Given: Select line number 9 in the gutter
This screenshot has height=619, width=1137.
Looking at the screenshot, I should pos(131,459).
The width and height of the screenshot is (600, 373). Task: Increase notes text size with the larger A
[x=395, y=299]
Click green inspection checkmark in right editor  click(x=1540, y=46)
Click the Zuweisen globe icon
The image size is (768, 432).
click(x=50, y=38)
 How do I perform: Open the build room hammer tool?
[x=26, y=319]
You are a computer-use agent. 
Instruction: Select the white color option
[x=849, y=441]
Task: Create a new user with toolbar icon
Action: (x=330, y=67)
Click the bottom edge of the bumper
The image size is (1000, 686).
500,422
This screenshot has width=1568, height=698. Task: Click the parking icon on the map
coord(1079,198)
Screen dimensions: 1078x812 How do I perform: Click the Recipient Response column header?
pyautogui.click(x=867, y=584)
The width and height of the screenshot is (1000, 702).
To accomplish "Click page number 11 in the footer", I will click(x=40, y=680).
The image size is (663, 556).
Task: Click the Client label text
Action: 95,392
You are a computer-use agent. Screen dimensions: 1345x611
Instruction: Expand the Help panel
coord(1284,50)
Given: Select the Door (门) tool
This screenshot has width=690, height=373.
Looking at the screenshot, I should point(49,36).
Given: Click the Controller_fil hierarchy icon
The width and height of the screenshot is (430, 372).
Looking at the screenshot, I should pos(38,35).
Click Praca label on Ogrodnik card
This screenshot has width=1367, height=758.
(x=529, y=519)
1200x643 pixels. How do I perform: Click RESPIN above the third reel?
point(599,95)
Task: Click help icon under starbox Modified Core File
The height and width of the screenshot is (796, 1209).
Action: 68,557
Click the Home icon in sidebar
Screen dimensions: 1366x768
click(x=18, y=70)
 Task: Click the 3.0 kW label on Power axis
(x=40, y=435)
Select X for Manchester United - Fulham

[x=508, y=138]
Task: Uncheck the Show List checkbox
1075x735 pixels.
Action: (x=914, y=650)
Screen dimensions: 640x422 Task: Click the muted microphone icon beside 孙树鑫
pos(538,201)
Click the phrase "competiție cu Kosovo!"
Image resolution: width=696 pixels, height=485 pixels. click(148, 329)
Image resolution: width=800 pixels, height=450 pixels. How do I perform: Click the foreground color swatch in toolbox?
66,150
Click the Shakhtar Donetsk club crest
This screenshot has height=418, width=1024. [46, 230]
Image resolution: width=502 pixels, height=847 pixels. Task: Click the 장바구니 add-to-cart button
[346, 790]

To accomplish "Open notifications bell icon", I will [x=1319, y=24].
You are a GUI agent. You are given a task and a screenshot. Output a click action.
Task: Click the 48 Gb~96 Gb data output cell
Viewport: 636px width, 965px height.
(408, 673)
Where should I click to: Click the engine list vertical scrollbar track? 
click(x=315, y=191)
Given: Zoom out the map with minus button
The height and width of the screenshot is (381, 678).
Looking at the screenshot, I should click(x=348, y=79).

•••

- [What is needed] Search the listing above for the lines with "The height and width of the screenshot is (796, 1209)." and "Task: Uncheck the Show List checkbox", then output those lines and all lines between them exactly.

- [Result for this task]
The height and width of the screenshot is (796, 1209).
Action: 68,557
Click the Home icon in sidebar
Screen dimensions: 1366x768
click(x=18, y=70)
 Task: Click the 3.0 kW label on Power axis
(x=40, y=435)
Select X for Manchester United - Fulham

[x=508, y=138]
Task: Uncheck the Show List checkbox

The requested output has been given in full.